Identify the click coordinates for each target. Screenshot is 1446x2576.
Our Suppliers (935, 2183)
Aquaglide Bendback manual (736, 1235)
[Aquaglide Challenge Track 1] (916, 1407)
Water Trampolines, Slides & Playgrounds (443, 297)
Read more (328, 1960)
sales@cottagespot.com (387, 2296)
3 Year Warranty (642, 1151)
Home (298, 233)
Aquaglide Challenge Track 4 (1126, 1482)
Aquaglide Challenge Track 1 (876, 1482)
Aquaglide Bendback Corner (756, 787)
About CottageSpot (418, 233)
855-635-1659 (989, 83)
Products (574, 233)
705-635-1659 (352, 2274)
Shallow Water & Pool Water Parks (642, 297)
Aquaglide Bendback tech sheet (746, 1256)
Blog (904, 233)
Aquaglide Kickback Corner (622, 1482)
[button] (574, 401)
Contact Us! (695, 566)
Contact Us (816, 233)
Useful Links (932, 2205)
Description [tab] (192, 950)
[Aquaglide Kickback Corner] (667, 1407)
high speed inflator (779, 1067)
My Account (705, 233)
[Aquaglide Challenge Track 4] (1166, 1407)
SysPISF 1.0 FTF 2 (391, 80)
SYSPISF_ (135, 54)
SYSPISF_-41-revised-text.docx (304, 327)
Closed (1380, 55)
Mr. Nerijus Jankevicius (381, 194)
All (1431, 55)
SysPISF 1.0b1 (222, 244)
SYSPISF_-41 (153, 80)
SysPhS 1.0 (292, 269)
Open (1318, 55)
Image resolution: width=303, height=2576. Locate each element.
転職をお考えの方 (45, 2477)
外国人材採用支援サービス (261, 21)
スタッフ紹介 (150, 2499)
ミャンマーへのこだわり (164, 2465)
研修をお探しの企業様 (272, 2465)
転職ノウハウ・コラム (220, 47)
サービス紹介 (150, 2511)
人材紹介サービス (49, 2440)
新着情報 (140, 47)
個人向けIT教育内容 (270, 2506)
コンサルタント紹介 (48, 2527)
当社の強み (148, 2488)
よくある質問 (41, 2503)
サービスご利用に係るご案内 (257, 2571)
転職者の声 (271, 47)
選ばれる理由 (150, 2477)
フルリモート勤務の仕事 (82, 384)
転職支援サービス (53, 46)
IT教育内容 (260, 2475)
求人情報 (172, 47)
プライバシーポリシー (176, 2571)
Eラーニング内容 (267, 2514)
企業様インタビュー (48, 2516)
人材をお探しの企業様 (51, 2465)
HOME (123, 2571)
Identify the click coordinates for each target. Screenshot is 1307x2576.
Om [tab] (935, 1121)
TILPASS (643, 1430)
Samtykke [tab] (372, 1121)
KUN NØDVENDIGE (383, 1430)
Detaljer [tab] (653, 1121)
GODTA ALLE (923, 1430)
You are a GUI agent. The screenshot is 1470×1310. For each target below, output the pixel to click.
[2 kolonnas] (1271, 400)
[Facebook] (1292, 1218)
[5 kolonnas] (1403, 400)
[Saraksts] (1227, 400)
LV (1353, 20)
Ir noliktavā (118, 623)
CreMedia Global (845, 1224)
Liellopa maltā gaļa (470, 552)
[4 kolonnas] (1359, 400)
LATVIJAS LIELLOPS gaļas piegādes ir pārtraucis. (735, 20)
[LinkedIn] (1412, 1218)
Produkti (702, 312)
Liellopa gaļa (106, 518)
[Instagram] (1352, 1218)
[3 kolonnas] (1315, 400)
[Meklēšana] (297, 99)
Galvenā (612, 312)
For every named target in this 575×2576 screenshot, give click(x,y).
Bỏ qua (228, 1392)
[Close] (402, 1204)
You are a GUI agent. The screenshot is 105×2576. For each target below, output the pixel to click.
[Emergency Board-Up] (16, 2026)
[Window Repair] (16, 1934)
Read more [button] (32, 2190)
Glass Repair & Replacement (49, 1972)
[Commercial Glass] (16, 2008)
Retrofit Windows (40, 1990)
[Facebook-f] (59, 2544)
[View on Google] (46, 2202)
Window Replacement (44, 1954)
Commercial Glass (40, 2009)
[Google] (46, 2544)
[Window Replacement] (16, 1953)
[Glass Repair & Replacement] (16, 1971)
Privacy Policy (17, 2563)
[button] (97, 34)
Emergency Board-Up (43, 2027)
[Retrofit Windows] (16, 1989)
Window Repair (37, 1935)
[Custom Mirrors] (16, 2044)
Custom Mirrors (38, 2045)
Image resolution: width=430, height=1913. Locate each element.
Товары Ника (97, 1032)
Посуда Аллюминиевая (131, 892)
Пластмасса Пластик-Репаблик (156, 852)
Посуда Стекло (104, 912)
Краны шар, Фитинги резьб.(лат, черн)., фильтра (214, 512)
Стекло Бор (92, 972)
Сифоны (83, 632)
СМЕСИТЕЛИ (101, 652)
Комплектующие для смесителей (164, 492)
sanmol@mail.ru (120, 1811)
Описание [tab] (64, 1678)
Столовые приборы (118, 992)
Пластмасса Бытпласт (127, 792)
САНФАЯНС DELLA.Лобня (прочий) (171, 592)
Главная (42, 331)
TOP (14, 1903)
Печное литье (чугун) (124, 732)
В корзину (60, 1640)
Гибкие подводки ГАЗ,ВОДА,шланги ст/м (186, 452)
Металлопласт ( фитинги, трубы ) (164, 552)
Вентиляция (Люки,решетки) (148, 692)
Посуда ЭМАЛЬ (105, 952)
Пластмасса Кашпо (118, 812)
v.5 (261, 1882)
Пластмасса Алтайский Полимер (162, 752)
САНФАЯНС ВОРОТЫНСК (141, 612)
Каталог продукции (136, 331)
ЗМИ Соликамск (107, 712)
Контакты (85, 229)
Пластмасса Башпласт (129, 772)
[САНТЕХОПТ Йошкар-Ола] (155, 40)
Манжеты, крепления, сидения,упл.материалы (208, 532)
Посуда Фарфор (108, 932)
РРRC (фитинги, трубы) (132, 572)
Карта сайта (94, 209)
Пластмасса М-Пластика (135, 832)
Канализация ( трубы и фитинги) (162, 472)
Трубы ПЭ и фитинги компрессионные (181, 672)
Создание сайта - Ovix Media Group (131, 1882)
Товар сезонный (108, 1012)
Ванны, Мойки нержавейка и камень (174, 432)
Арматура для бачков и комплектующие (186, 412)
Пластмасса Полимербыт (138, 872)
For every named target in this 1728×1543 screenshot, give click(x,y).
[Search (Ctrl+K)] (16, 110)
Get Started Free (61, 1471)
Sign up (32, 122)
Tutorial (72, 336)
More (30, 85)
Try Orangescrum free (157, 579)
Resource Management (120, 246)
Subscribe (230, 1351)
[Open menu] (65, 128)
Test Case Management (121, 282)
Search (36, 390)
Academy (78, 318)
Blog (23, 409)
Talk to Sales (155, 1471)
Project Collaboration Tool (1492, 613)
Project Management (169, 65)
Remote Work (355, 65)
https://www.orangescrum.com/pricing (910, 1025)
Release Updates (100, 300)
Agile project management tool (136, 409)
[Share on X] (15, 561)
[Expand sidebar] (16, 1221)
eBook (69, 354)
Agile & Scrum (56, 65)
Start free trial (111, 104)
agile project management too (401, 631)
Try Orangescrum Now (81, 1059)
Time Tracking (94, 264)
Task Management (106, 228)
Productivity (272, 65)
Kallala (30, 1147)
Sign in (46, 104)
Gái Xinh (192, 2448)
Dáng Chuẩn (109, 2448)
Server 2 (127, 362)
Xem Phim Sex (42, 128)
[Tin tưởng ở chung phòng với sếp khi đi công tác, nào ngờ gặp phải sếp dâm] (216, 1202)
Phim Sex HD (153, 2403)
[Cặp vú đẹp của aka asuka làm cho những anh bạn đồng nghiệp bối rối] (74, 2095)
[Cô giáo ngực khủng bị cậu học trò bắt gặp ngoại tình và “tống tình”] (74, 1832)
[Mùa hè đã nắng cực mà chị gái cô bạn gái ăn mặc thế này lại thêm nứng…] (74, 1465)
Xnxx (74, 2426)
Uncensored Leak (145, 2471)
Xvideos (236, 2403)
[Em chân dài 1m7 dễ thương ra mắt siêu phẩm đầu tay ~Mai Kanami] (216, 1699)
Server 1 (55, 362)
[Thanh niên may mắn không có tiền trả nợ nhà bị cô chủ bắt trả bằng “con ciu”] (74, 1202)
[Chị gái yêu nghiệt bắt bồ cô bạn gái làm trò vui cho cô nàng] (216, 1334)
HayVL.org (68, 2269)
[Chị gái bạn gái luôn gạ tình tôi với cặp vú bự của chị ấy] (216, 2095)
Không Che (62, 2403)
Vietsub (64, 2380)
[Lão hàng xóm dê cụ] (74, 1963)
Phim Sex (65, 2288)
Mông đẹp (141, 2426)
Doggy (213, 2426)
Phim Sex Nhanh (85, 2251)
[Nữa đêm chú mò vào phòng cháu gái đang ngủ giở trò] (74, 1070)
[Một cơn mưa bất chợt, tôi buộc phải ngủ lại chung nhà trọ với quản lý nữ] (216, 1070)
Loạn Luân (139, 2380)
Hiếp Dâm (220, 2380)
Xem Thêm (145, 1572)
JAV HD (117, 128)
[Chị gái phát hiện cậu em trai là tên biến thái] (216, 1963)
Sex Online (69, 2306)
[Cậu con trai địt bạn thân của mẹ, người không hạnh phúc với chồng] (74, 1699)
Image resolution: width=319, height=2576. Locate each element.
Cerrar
:::
Problem to work on: The lines above starting at the one that contains "Emergency Board-Up (43, 2027)" and ending at the one that contains "Release Updates (100, 300)" must be transcribed exactly, and no other lines may appear.

Response area:
Emergency Board-Up (43, 2027)
[Retrofit Windows] (16, 1989)
Window Repair (37, 1935)
[Custom Mirrors] (16, 2044)
Custom Mirrors (38, 2045)
Image resolution: width=430, height=1913. Locate each element.
Товары Ника (97, 1032)
Посуда Аллюминиевая (131, 892)
Пластмасса Пластик-Репаблик (156, 852)
Посуда Стекло (104, 912)
Краны шар, Фитинги резьб.(лат, черн)., фильтра (214, 512)
Стекло Бор (92, 972)
Сифоны (83, 632)
СМЕСИТЕЛИ (101, 652)
Комплектующие для смесителей (164, 492)
sanmol@mail.ru (120, 1811)
Описание [tab] (64, 1678)
Столовые приборы (118, 992)
Пластмасса Бытпласт (127, 792)
САНФАЯНС DELLA.Лобня (прочий) (171, 592)
Главная (42, 331)
TOP (14, 1903)
Печное литье (чугун) (124, 732)
В корзину (60, 1640)
Гибкие подводки ГАЗ,ВОДА,шланги ст/м (186, 452)
Металлопласт ( фитинги, трубы ) (164, 552)
Вентиляция (Люки,решетки) (148, 692)
Посуда ЭМАЛЬ (105, 952)
Пластмасса Кашпо (118, 812)
v.5 (261, 1882)
Пластмасса Алтайский Полимер (162, 752)
САНФАЯНС ВОРОТЫНСК (141, 612)
Каталог продукции (136, 331)
ЗМИ Соликамск (107, 712)
Контакты (85, 229)
Пластмасса Башпласт (129, 772)
[САНТЕХОПТ Йошкар-Ола] (155, 40)
Манжеты, крепления, сидения,упл.материалы (208, 532)
Посуда Фарфор (108, 932)
РРRC (фитинги, трубы) (132, 572)
Карта сайта (94, 209)
Пластмасса М-Пластика (135, 832)
Канализация ( трубы и фитинги) (162, 472)
Трубы ПЭ и фитинги компрессионные (181, 672)
Создание сайта - Ovix Media Group (131, 1882)
Товар сезонный (108, 1012)
Ванны, Мойки нержавейка и камень (174, 432)
Арматура для бачков и комплектующие (186, 412)
Пластмасса Полимербыт (138, 872)
For every named target in this 1728×1543 screenshot, give click(x,y).
[Search (Ctrl+K)] (16, 110)
Get Started Free (61, 1471)
Sign up (32, 122)
Tutorial (72, 336)
More (30, 85)
Try Orangescrum free (157, 579)
Resource Management (120, 246)
Subscribe (230, 1351)
[Open menu] (65, 128)
Test Case Management (121, 282)
Search (36, 390)
Academy (78, 318)
Blog (23, 409)
Talk to Sales (155, 1471)
Project Collaboration Tool (1492, 613)
Project Management (169, 65)
Remote Work (355, 65)
https://www.orangescrum.com/pricing (910, 1025)
Release Updates (100, 300)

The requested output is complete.